On 11/1/2003 1:47 AM, Guðbjörn S. Hreinsson sent forth electrons to convey:
<various folks> said:

The problem with filtering before storing in the end users mailbox is as Ned
says, the concept of the mail envelope.  At the SMTP level, the envelope
probably has many recipients,
s/probably/very occasionally/, so it's not as much of an issue. I think a 'refuse' that works perfectly as long as there aren't multiple *envelope* recipients (which, keep in mind, is much rarer than multiple recipients of any kind) ( and handles the special case by causing an MDN to be sent on behalf of the rejecting recipients) is much better than no 'refuse' at all.

Having multiple RCPT TO's is quite common.
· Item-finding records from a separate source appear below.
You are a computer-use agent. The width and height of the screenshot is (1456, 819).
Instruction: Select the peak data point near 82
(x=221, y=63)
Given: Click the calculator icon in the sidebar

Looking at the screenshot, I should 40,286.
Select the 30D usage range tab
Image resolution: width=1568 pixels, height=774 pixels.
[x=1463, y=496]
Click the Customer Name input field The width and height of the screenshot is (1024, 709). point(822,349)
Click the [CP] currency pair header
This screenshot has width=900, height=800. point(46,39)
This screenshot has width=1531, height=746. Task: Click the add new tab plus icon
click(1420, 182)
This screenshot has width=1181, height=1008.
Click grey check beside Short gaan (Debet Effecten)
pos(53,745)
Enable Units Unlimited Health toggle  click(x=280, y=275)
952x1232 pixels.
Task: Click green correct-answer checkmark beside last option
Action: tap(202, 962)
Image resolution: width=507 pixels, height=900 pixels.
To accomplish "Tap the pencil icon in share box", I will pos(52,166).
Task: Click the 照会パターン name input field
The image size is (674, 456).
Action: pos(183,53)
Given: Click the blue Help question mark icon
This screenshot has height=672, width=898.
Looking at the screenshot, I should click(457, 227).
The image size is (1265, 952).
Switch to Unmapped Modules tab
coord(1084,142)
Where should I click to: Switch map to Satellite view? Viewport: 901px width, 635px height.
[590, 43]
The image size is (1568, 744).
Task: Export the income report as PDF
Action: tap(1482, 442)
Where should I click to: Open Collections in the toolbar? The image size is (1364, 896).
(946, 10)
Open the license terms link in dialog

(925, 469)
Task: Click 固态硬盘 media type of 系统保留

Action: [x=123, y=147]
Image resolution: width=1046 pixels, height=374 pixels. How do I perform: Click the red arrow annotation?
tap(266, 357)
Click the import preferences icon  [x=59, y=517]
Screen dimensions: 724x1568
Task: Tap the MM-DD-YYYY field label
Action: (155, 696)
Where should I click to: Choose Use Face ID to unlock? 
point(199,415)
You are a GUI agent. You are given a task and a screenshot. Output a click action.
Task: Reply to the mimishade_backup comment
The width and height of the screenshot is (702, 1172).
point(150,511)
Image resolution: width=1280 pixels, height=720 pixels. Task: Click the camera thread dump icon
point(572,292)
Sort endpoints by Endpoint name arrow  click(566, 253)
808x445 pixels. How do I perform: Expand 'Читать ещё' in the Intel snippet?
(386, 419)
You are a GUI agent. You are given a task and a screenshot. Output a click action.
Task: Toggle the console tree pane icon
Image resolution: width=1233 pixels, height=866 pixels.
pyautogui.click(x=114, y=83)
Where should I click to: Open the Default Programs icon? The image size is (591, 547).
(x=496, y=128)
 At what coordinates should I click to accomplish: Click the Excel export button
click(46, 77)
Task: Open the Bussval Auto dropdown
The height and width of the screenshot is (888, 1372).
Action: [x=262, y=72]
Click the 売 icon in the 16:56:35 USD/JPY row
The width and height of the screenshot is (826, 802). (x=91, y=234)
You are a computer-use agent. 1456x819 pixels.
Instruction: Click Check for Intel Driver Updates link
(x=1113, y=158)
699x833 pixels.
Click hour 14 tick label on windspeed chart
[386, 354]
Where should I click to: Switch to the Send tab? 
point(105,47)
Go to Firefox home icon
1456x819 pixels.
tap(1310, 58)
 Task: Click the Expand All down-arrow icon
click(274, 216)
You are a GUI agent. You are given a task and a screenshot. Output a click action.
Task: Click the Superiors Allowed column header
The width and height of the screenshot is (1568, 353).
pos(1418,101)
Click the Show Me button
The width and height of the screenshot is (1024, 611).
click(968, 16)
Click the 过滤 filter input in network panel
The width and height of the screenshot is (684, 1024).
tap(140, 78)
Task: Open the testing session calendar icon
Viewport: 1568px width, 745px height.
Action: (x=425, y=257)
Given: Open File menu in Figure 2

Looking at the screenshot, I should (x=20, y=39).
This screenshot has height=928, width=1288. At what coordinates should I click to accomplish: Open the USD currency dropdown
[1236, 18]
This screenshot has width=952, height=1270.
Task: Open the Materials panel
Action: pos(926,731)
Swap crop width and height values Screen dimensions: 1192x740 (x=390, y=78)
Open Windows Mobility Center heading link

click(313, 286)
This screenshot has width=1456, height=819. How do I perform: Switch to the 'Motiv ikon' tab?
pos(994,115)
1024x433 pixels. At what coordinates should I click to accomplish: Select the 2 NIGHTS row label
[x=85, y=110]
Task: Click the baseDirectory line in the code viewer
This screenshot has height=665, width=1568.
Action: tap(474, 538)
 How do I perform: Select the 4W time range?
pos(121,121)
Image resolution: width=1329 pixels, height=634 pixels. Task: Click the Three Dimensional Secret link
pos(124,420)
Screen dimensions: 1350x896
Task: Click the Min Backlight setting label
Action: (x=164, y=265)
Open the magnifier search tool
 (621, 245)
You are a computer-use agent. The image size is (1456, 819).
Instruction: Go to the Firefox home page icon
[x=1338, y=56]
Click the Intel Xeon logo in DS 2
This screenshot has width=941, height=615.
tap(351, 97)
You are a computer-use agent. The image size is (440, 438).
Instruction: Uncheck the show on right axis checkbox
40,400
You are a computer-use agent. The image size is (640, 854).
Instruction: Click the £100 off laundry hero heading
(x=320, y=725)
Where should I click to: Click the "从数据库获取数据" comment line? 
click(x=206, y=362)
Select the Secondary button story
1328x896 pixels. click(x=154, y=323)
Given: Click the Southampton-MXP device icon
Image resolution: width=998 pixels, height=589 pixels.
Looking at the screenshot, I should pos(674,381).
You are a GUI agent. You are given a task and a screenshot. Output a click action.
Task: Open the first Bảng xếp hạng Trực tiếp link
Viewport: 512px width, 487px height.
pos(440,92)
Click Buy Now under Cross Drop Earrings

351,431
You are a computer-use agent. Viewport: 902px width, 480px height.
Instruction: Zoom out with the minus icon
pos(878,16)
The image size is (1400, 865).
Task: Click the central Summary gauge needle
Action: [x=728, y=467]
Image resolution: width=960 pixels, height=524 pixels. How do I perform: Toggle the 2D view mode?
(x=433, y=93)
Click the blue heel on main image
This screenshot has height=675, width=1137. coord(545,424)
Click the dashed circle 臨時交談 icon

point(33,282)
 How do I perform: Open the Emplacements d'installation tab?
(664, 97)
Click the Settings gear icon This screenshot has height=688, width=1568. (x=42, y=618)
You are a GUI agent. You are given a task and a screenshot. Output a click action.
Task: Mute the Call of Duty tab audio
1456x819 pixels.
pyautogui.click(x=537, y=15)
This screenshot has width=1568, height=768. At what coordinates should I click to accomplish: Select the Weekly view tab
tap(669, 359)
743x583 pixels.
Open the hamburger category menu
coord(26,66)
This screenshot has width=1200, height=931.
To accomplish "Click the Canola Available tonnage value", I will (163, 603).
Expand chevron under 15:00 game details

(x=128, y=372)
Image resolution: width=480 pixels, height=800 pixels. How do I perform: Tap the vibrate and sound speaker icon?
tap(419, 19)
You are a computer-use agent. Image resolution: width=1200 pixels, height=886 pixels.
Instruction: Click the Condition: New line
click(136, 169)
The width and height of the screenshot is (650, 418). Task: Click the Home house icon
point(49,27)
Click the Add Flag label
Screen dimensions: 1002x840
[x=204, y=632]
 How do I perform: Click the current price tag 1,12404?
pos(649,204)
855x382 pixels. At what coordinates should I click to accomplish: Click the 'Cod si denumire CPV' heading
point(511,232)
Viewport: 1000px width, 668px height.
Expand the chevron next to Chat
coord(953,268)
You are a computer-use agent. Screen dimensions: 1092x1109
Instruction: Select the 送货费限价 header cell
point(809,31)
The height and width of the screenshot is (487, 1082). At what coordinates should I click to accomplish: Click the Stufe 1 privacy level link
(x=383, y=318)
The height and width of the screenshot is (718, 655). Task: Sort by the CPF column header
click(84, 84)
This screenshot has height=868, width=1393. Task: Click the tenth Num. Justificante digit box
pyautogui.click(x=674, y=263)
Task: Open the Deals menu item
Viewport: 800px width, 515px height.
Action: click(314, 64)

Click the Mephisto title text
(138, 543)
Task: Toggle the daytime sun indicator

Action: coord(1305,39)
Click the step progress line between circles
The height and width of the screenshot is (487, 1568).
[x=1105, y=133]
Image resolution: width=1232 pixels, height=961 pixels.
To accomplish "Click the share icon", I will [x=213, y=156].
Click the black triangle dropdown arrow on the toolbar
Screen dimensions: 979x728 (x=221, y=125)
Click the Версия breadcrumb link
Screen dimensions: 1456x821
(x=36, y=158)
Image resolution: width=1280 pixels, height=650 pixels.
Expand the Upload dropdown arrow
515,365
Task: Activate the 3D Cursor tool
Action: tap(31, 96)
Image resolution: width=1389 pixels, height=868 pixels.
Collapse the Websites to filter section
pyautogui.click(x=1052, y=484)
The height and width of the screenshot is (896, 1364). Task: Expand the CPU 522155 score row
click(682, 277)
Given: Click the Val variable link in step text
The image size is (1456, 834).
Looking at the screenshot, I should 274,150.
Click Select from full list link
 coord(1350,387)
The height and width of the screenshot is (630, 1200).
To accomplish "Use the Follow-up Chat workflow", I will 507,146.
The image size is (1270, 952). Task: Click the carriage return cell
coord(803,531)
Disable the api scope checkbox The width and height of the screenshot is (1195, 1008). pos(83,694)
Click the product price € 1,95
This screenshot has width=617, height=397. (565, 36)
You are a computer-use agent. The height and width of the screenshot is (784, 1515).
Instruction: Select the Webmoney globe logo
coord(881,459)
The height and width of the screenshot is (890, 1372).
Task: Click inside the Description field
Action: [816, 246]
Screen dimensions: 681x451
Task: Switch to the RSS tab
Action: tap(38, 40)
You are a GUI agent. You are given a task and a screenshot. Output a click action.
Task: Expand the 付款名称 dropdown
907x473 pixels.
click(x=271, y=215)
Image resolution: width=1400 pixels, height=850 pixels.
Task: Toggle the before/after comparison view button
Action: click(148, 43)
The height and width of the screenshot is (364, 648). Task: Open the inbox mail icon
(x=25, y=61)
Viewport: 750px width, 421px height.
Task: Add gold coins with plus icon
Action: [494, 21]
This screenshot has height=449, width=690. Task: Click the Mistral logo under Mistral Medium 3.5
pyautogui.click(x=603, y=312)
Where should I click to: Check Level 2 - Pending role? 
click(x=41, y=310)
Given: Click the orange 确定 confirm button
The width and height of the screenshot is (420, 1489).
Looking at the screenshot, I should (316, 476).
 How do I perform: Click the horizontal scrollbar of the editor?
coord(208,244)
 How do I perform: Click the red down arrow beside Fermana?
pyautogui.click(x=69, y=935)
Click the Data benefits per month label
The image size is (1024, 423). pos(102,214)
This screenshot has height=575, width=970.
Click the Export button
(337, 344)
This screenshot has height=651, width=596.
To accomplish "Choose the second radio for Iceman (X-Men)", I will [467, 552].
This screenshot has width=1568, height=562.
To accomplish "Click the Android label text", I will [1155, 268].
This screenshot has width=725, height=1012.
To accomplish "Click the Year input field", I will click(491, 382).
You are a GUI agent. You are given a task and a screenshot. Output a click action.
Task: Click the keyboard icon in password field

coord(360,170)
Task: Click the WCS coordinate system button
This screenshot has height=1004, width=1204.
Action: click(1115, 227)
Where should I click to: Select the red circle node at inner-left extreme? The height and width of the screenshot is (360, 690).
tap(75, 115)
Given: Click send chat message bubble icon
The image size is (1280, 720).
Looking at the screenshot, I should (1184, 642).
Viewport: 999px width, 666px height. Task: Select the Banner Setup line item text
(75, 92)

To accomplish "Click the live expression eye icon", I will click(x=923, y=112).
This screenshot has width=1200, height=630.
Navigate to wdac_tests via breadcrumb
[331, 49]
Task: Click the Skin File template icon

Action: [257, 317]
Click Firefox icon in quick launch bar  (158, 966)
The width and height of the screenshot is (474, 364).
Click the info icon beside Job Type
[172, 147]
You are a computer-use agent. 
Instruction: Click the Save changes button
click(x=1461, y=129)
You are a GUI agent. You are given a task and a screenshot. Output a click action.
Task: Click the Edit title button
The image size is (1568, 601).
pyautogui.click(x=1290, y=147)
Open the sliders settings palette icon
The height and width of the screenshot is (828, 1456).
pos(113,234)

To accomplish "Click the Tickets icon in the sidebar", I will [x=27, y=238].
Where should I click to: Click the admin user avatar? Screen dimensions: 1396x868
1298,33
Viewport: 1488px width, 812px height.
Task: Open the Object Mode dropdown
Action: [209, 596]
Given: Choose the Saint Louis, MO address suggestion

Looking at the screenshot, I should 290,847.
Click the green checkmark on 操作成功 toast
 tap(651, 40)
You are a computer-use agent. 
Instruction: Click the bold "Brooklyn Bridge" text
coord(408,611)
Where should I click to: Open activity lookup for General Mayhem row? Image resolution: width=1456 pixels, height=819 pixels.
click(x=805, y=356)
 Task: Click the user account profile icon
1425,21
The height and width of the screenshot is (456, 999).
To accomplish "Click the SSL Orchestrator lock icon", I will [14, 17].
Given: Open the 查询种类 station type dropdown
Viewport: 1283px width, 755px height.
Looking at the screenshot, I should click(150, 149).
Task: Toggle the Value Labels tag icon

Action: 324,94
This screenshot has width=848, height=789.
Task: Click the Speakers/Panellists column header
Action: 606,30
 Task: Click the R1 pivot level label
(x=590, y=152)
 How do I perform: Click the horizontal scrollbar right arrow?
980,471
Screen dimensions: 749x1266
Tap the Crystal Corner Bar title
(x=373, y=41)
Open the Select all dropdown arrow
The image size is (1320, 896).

What you define as much better is false-positive which for me would be much worse. I would rather have a filter miss than a false hit.
No, there is no false positive. The non-rejecting recipients get the message. (The rejecting recipients don't, but that's their intention. Labeling that a false positive 'refuse' isn't correct, no matter how bad the reason for the rejection.) Multiple RCPT TO's on email that some folks would refuse with Sieve is far from probable, for every user population I can think of, and certainly for all of them considered together, but sure, it happens. I think any efficiency lost by restricting multiple RCPT TO would be far outweighed by the efficiencies gained by 'rejecting' spam instead of 'refusing' it. I think the net computer resources used would be reduced, and far more importantly, the net human resources used would be reduced. I think there's is zero chance to "modify SMTP" or turn Sieve into a Mieve that can direct every stage of an SMTP session. Let us know of any objections you still have to the multiple RCPT TO scheme currently specified by the spec, which is to simply accept the message when at least one RCPT TO wants it, causing no false positives, as discussed above.

"Sieve evaluation as typically implemented requires having the entire message on hand....
Yes, Cyrus Sieve is likely to stay that way, I'd wager. But, any Sieve script evaluation that doesn't use the (not-yet-standard) body test can (potentially, that is it's possible to code any implementation so that they) run as soon as the header has been received.

And apologies to Mark - I think I misunderstood what he was communicating and should have been more friendly than I was - especially as I don't want to discourage feedback.